Published online by Cambridge University Press: 07 July 2009
INTRODUCTION
In a dramatic display of political astuteness, six hundred volunteers under the banner of the Treatment Action Campaign, a non-government organization dedicated to ensuring access to treatment for the millions of South Africans infected with HIV/AIDS, commemorated human rights day in South Africa in 2003 by marching on the same police station at Sharpeville where anti-apartheid protestors had been gunned down on March 21, 1960. Symbolizing the number of South Africans dying each day from HIV/AIDS-related illnesses, the demonstrators demanded that the government immediately agree to establish an antiretroviral treatment program in the public health sector. At the same time, fellow TAC protestors in Durban and Cape Town highlighted the urgency of their demands by laying formal charges of culpable homicide against the Minister of Health as well as the Minister of Trade and Industry whom they accused of negligently failing to act and thus of causing the deaths of thousands of AIDS sufferers.

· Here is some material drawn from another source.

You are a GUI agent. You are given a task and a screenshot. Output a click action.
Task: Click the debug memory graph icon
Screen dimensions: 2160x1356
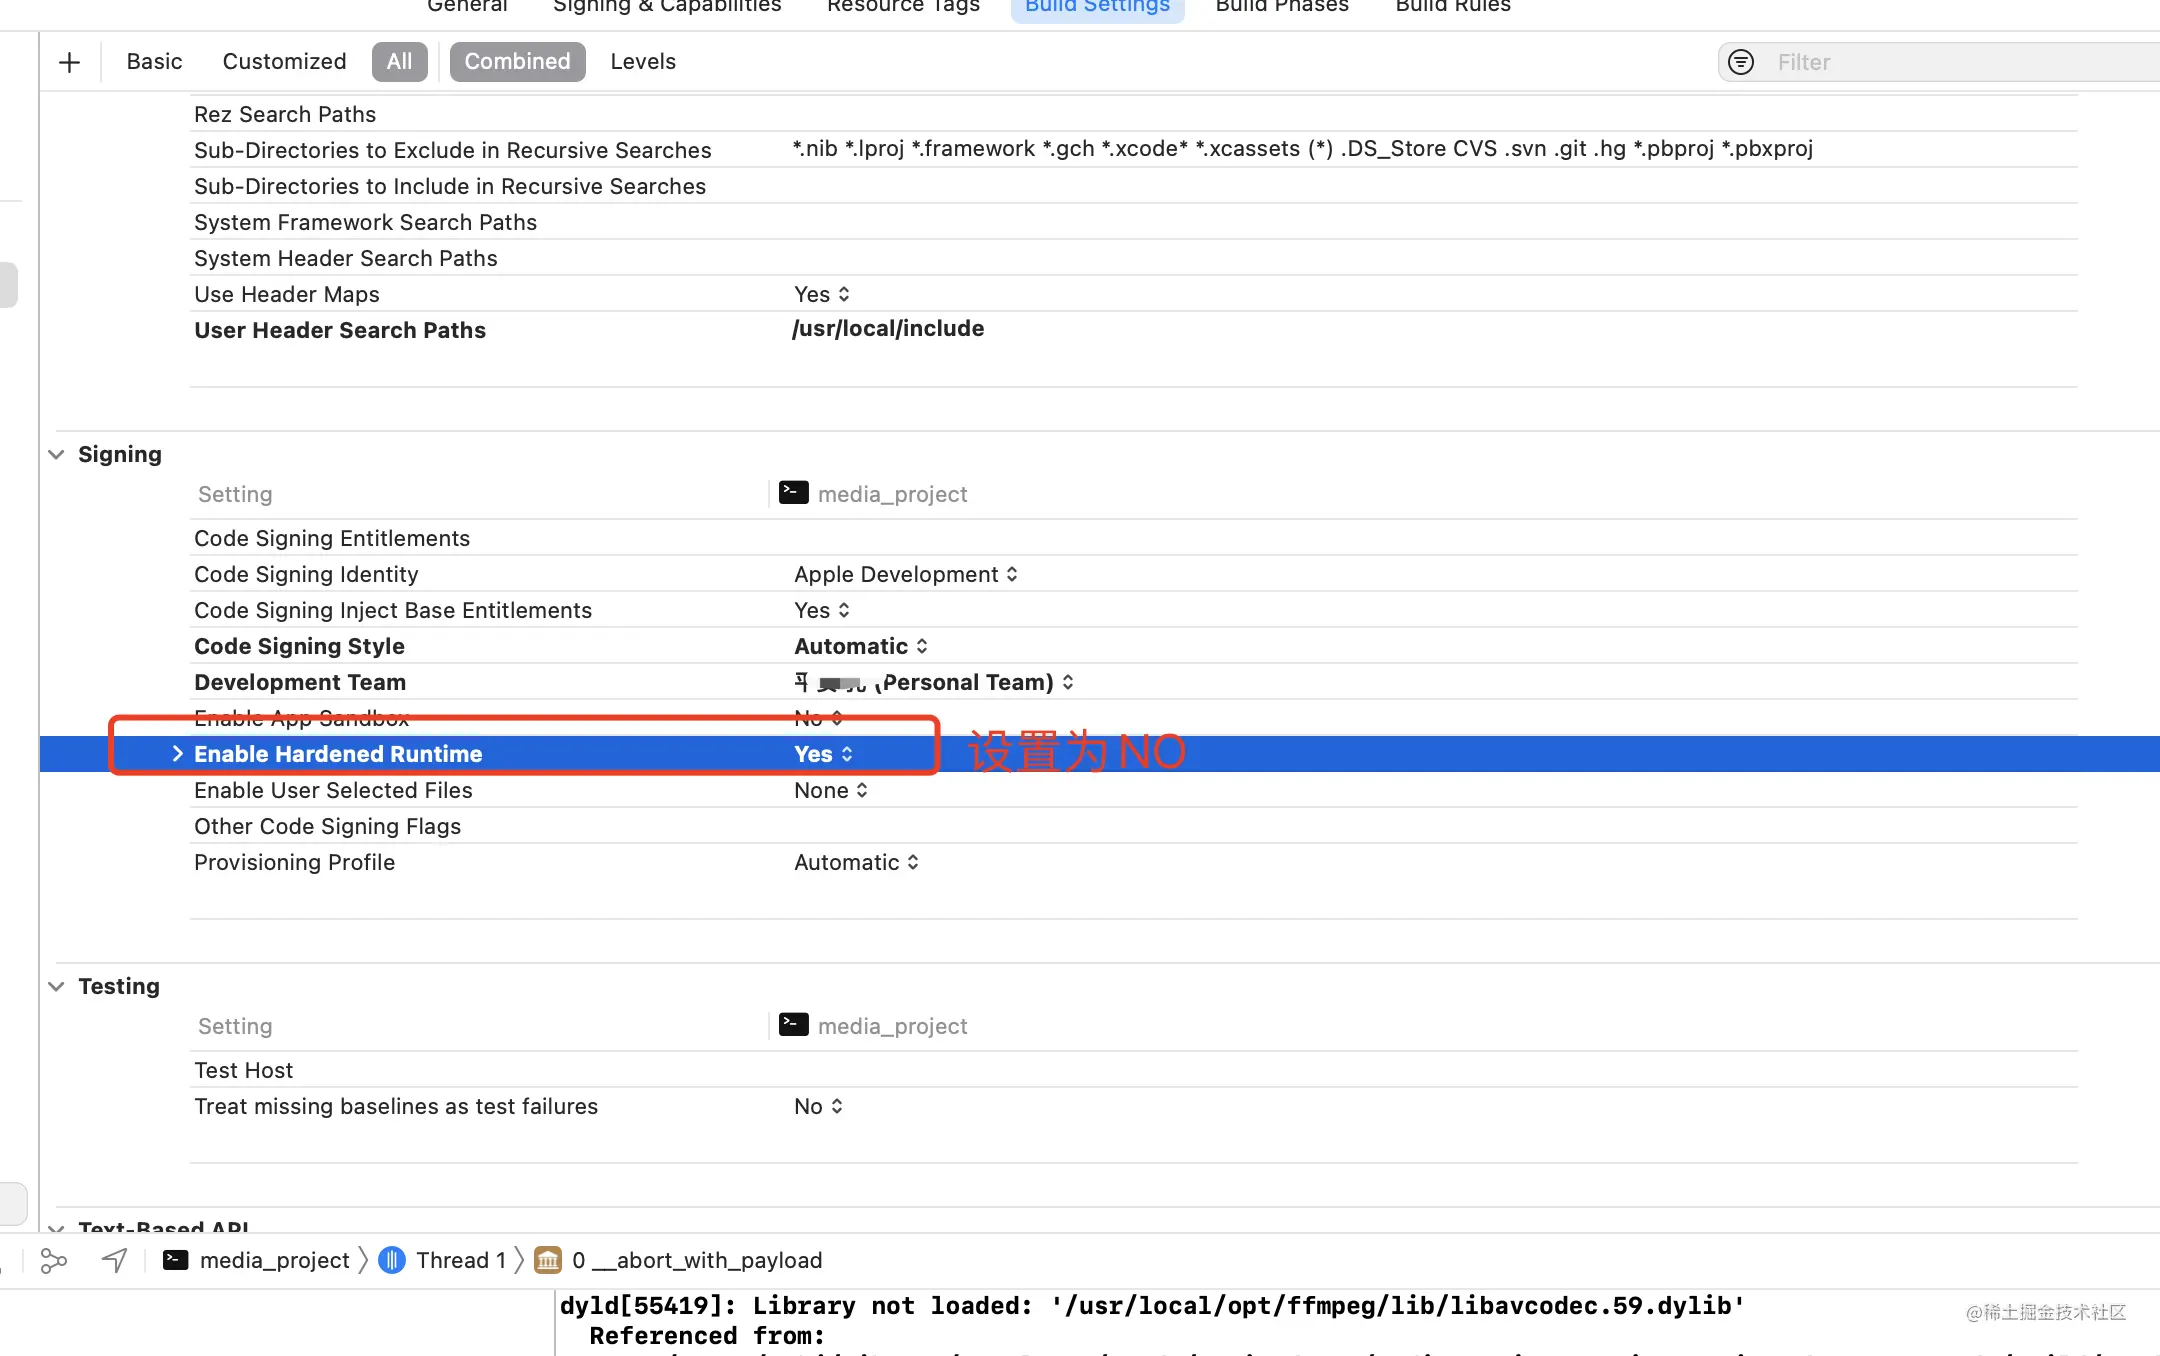tap(53, 1261)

This campaign reflects a situation in marked contrast to the day nearly a decade before in May 1994, when Nelson Mandela, in his first official exercise of power as President of South Africa, announced that free health services must be provided to all children under the age of six and to pregnant women. Yet, unlike the over forty-year struggle against apartheid, within a year the government had conceded that the public sector must provide treatment and was instead embroiled in a debate over the pace of implementation of the promised program.